We introduced our companions to the stones of the circle and spent some time in quiet contemplation, taking eternity into the moment. White shawled to signify that this was a time out of time we shared the ancient sanctity of the place, a circle that marks a point between the lands of the living and the dead… a place where the journey is honoured. We keep no secrets in the School, our work is as open to the winds as that circle, but although from respect we do not broadcast all the details, nor do we hide them. Enough to say that we shared the moment and the winds responded. We shared bread and wine and the stones drank with us. We shared laughter and the grouse flew up and echoed it. We shared a good bit more than that apparently, collecting a sizeable congregation of silent onlookers… I had my back to the west and did not see as I led the simple rite… but that was fine too. Goodness knows what they must have thought! But then, they watched with quiet respect and we are not a closed order operating in secrecy; we seek to bring the spiritual life to life and into the world. Where else, after all, can it be lived?
We stood, smiling, as the moment drew to a close, hand in hand around the centre, with arms and bodies forming a natural crown, jewelled with smiles. A crown of Fools, perhaps and I felt blessed to stand amongst them. “Come on, let’s stop the world,” laughed my colleague… and voices rang out from the centre of a circle radiating warmth as they sang ‘happy birthday’ for me, laughing… and sent out joy across the land.
The Garden of Ogmios
An extract from Swords of Destiny
“Welcome to the garden of Ogmios,” said Merlin, his words echoing, whispered by ghostly voices till they faded into silence. “Here, outside of time, he tends the roots of the mountain and grows his home from living rock. Look well, Heart of Earth, for you will not see it’s like again.” Rhea was spellbound by the beauty of the place and could well believe that this spectacular hall had been wrought by art and not mere chance. All the colours of a pigeon’s breast glowed on the graceful curves of the rock, catching and reflecting the golden witch-light.
Rhea had seen the show caves of Cheddar and the deep, silent caverns at Chislehurst, neither of which possessed the vibrancy and vigour of this place. Cheddar’s wedding-cake loveliness was as nothing compared to the
living filigree of stone through which she now walked.
In the centre of the cave, a large central space held a great slab of millstone grit, shaped like a couch with a raised pillar at one end. It reminded Rhea of the altar on the moor which she had touched that first day, save only that this was much larger and had not suffered the erosion of wind and rain.
“Ogmios’ couch,” Merlin explained. “Here he spends the centuries dreaming the shape of his garden and growing his crystals from seed.” He indicated that she should look to her right and she saw a small field of crystal and semi-precious stones laid out in a spiral pattern on the floor. There were huge clusters of amethyst and quartz, glittering pyrites and all the varied hues of agate. One large stone, polished by the dripping moisture from the stalactites above, looked like black glass, frozen around a snowstorm.
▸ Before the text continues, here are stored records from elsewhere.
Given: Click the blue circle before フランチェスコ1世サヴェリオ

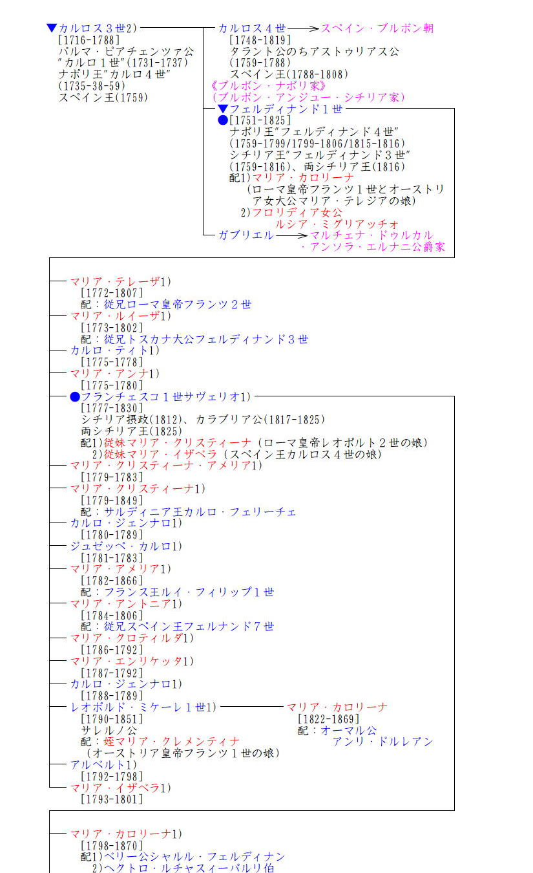Looking at the screenshot, I should point(75,396).
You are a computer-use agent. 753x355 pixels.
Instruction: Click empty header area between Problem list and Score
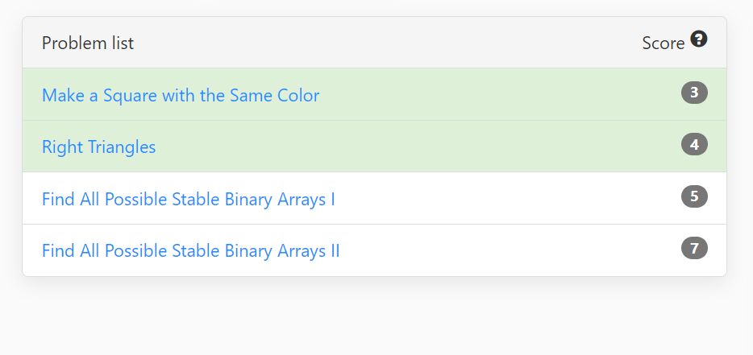tap(385, 43)
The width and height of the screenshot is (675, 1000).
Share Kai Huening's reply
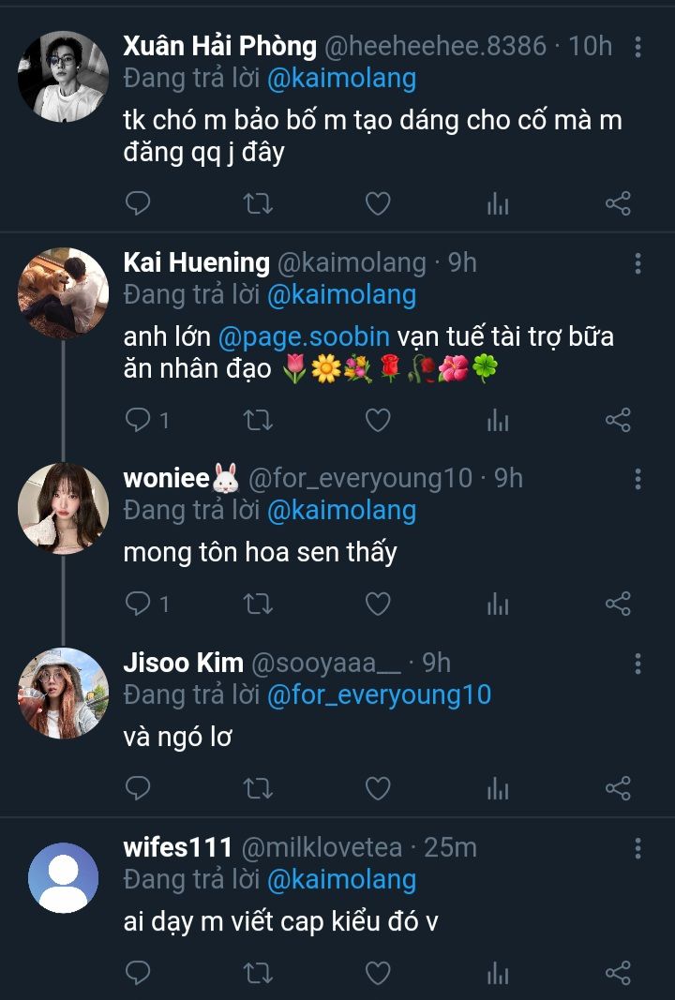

Rhea was bewitched by its soft sheen and reached out a hand to touch the surface.
“What is this, Merlin? I’ve never seen it before.”
“The world calls it snowflake obsidian. You can see why.”
“It is lovely.”
“Ogmios would be pleased by your appreciation. He grew this as a memento of the first time he saw snow falling. It was at night, beneath a full moon at the dawn of life as we know it today. He thought it too beautiful to allow it to melt away forgotten so he caught the flakes in a stone the colour of midnight and preserved it for eternity.
“Geologists don’t have all the answers,” he chuckled. “They only understand the physical conditions required to produce these crystals. They will never understand that they were first dreamed to capture a moment of beauty which touched the soul of a grotesque giant whose very existence they would deny. Rose quartz was the light of the first dawn, amethyst the clouds of a summer sunset. Agates are all the colours of the autumn earth.”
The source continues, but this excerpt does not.